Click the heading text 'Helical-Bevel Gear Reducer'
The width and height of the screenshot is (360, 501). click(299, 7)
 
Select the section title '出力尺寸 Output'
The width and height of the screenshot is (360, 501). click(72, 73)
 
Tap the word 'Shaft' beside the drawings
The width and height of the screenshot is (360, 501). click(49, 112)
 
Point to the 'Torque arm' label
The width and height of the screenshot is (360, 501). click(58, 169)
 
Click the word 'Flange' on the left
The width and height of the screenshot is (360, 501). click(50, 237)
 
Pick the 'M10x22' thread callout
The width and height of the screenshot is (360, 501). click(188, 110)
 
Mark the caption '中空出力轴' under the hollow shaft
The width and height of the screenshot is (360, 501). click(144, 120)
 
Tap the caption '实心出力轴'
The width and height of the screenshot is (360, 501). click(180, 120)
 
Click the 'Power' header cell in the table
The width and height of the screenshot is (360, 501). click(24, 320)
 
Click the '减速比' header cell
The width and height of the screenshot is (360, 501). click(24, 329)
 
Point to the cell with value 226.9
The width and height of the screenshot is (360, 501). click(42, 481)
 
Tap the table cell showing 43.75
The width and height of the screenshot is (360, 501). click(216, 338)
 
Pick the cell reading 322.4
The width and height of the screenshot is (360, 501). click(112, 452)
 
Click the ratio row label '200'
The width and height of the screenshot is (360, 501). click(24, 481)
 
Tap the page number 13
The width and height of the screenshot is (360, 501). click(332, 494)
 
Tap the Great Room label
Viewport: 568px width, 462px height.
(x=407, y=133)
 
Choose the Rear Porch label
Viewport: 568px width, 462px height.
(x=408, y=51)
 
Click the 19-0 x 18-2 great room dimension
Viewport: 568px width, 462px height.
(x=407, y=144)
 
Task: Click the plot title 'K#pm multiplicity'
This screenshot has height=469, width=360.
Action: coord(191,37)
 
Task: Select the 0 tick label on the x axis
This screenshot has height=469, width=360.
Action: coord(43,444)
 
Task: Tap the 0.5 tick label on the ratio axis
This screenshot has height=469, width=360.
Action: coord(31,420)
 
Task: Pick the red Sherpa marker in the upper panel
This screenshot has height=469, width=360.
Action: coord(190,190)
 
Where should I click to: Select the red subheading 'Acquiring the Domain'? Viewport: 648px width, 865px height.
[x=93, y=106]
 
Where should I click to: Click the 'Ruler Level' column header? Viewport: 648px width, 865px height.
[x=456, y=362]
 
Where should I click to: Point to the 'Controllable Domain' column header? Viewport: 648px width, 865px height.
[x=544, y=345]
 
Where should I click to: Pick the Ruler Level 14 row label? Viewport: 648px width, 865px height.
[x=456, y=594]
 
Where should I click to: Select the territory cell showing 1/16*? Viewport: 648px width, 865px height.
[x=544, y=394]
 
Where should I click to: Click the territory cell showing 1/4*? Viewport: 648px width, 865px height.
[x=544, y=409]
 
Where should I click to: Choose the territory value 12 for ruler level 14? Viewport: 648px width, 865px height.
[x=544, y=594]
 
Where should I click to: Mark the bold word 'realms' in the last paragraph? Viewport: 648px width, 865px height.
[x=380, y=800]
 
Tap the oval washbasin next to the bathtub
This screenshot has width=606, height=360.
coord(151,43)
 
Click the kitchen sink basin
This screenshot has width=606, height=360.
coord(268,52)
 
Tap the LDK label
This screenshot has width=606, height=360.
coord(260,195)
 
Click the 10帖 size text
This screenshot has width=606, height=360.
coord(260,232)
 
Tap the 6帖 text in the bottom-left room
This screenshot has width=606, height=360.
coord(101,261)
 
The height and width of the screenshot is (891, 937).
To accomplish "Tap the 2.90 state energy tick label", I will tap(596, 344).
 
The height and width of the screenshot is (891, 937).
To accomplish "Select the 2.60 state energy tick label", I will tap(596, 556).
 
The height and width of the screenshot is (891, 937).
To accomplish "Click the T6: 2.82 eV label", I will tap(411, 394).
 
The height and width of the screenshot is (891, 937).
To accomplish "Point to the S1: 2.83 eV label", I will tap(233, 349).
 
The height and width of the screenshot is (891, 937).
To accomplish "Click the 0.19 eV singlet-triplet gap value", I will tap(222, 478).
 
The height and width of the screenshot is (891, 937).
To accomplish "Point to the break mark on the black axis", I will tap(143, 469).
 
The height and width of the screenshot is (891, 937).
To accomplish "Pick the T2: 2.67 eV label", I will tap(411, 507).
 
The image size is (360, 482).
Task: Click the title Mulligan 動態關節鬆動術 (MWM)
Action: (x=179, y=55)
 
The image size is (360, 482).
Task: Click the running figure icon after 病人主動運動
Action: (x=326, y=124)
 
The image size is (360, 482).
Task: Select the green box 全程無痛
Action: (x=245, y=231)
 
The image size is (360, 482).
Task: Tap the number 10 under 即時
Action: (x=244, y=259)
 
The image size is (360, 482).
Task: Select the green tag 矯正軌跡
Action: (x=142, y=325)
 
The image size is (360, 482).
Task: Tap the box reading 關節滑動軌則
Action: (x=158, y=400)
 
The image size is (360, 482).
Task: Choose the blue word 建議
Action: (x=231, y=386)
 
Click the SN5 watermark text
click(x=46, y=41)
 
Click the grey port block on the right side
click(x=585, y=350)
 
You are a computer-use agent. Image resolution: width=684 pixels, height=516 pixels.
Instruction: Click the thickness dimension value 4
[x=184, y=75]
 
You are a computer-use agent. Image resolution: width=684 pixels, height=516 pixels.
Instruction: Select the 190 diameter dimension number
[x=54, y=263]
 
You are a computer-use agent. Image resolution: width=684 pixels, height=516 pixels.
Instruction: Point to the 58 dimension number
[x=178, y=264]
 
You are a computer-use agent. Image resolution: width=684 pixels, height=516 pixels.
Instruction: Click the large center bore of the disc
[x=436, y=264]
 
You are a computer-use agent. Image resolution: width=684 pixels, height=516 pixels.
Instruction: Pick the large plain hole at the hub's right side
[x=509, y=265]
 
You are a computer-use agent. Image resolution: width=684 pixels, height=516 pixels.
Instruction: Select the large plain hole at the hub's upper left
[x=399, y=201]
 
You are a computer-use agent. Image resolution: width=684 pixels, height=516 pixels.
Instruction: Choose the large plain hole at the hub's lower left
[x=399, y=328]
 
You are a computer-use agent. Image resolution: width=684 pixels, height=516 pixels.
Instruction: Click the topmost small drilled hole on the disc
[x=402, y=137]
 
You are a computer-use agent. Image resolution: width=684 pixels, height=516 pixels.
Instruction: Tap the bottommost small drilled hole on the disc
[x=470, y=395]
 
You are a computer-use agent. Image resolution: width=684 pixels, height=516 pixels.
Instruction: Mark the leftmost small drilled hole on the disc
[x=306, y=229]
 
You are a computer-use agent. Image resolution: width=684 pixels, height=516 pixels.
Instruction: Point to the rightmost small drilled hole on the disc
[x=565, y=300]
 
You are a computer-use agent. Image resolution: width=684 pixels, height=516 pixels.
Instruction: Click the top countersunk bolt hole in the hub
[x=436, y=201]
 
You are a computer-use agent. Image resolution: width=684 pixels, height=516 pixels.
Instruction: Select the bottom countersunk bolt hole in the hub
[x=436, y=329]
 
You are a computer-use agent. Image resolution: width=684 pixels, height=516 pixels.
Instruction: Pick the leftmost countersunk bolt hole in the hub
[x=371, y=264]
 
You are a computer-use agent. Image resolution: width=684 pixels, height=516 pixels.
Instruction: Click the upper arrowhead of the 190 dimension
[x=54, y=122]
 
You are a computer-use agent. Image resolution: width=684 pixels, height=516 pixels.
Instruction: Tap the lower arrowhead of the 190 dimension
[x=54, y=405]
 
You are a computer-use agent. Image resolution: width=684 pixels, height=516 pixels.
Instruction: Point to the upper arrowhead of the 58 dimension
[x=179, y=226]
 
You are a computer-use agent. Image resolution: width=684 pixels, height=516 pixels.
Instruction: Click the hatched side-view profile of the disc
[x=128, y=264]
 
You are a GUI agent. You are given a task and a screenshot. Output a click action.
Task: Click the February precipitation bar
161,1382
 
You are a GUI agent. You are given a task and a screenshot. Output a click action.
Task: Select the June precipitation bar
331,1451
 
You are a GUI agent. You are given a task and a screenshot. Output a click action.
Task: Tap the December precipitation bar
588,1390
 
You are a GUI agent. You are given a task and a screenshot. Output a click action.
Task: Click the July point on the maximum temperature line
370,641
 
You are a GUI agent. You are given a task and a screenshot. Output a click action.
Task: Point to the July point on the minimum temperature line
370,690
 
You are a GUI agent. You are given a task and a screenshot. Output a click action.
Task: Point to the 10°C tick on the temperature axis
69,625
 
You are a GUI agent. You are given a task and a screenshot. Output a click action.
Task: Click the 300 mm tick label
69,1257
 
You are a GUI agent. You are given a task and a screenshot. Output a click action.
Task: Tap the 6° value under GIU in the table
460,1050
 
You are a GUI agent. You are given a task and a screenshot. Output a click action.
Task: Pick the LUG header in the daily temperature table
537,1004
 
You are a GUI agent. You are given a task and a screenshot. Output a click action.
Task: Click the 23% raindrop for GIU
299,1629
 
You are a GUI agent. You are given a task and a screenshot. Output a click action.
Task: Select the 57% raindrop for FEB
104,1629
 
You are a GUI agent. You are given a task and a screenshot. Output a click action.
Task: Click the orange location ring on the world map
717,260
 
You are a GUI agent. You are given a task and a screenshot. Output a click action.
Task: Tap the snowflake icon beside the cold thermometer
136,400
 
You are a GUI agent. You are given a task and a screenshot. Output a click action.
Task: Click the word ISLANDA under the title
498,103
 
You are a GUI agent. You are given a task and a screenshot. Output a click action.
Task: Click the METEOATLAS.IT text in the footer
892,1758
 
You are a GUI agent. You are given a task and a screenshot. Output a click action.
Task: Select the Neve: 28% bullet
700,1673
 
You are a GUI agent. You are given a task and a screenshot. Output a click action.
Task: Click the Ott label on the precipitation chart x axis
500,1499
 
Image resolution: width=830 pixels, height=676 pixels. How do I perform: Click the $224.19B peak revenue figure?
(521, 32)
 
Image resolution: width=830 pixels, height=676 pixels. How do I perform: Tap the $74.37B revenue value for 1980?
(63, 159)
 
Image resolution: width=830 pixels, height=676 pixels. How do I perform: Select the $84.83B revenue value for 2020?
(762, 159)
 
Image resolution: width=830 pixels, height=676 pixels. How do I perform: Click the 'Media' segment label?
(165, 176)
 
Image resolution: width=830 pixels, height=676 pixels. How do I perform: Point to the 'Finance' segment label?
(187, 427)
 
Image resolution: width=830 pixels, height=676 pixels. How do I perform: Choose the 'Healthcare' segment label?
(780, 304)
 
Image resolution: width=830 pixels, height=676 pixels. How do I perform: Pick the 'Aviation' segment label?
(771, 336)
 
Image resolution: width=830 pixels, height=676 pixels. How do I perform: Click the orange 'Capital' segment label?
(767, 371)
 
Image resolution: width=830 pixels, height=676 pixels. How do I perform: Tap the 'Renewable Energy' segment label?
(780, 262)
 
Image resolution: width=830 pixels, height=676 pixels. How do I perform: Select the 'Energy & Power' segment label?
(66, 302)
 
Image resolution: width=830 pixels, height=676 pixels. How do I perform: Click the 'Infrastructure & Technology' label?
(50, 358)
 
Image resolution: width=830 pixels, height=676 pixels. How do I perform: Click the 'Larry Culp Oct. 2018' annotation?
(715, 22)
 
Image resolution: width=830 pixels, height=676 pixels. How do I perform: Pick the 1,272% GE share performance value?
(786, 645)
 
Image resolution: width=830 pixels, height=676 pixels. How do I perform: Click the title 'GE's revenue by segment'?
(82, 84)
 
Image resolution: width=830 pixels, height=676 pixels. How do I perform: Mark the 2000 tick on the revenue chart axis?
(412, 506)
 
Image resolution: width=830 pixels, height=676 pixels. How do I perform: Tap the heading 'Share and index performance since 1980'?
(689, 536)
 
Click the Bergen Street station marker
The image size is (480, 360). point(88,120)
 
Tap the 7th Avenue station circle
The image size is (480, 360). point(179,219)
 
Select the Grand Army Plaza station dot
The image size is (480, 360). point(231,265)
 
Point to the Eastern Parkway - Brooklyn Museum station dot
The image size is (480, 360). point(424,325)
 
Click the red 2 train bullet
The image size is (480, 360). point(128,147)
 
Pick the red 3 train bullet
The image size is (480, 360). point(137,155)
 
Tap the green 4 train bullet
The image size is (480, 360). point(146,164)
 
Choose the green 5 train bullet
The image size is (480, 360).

####################

**What is expected**
Rewrite the data from the line containing "Where should I click to: Click the territory" through the line containing "coord(268,52)" as a numbered list, omitting any blank lines.

**Task result**
1. Where should I click to: Click the territory cell showing 1/4*? Viewport: 648px width, 865px height.
2. [x=544, y=409]
3. Where should I click to: Choose the territory value 12 for ruler level 14? Viewport: 648px width, 865px height.
4. [x=544, y=594]
5. Where should I click to: Mark the bold word 'realms' in the last paragraph? Viewport: 648px width, 865px height.
6. [x=380, y=800]
7. Tap the oval washbasin next to the bathtub
8. This screenshot has width=606, height=360.
9. coord(151,43)
10. Click the kitchen sink basin
11. This screenshot has width=606, height=360.
12. coord(268,52)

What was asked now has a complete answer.